指示:
下に示すUbuntu 25.10の開発についての文章を、一字も変えずに全文そのまま再掲すること。

提供された文章:

--

Ubuntu Weekly Topics

Ubuntu 25.10(questing)開発; Questing Snapshot 2のリリース⁠Canonical builds of OpenJDK

questingの開発; Questing Snapshot 2のリリース

questing(Ubuntu 25.10)の開発は、節目となるSnapshot 2がリリースされました。Snapshotはquestingから開始された新しい試みで、⁠毎月スナップショット的なISOイメージをリリースすることで、リリースプロセスの改善とQAを加速する」ためのアプローチです。Snapshotはあくまで「開発版のスナップショット⁠⁠、要するに「月末に作られる仮のイメージ」でしかないため、あくまでテストのために利用されることが期待されます。

ここから8月14日のFeature Freezeまではさまざまな試行錯誤が行われ、そして毎月末にはSnapshotが提供される形で10月のリリースを迎える見込みです。次のマイルストーンは、7月28日のSnapshot 3です。

--

抽出情報:
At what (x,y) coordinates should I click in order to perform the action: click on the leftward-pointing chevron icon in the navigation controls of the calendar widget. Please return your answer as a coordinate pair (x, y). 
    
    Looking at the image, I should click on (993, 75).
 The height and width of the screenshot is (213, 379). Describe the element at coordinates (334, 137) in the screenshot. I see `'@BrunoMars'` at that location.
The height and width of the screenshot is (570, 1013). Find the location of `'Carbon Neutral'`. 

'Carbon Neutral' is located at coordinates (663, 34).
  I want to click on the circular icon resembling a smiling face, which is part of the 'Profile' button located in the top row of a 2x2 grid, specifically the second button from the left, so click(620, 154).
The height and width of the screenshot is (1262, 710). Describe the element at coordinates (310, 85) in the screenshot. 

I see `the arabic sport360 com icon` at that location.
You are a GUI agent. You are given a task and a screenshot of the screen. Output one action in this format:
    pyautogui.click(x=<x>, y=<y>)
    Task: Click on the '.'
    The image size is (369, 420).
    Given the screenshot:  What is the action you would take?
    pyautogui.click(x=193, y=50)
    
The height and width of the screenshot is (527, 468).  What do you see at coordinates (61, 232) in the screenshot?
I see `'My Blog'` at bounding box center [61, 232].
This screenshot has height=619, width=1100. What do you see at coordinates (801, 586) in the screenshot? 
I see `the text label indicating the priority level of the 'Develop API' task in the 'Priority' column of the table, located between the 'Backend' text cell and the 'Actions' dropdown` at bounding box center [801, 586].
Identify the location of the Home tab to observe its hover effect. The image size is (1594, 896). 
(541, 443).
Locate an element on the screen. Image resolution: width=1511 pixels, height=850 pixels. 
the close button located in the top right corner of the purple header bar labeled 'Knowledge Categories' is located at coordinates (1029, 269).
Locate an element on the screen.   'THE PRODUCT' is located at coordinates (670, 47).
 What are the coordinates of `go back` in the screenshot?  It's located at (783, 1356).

--

出力:
Ubuntu Weekly Topics

Ubuntu 25.10(questing)開発; Questing Snapshot 2のリリース⁠Canonical builds of OpenJDK

questingの開発; Questing Snapshot 2のリリース

questing(Ubuntu 25.10)の開発は、節目となるSnapshot 2がリリースされました。Snapshotはquestingから開始された新しい試みで、⁠毎月スナップショット的なISOイメージをリリースすることで、リリースプロセスの改善とQAを加速する」ためのアプローチです。Snapshotはあくまで「開発版のスナップショット⁠⁠、要するに「月末に作られる仮のイメージ」でしかないため、あくまでテストのために利用されることが期待されます。

ここから8月14日のFeature Freezeまではさまざまな試行錯誤が行われ、そして毎月末にはSnapshotが提供される形で10月のリリースを迎える見込みです。次のマイルストーンは、7月28日のSnapshot 3です。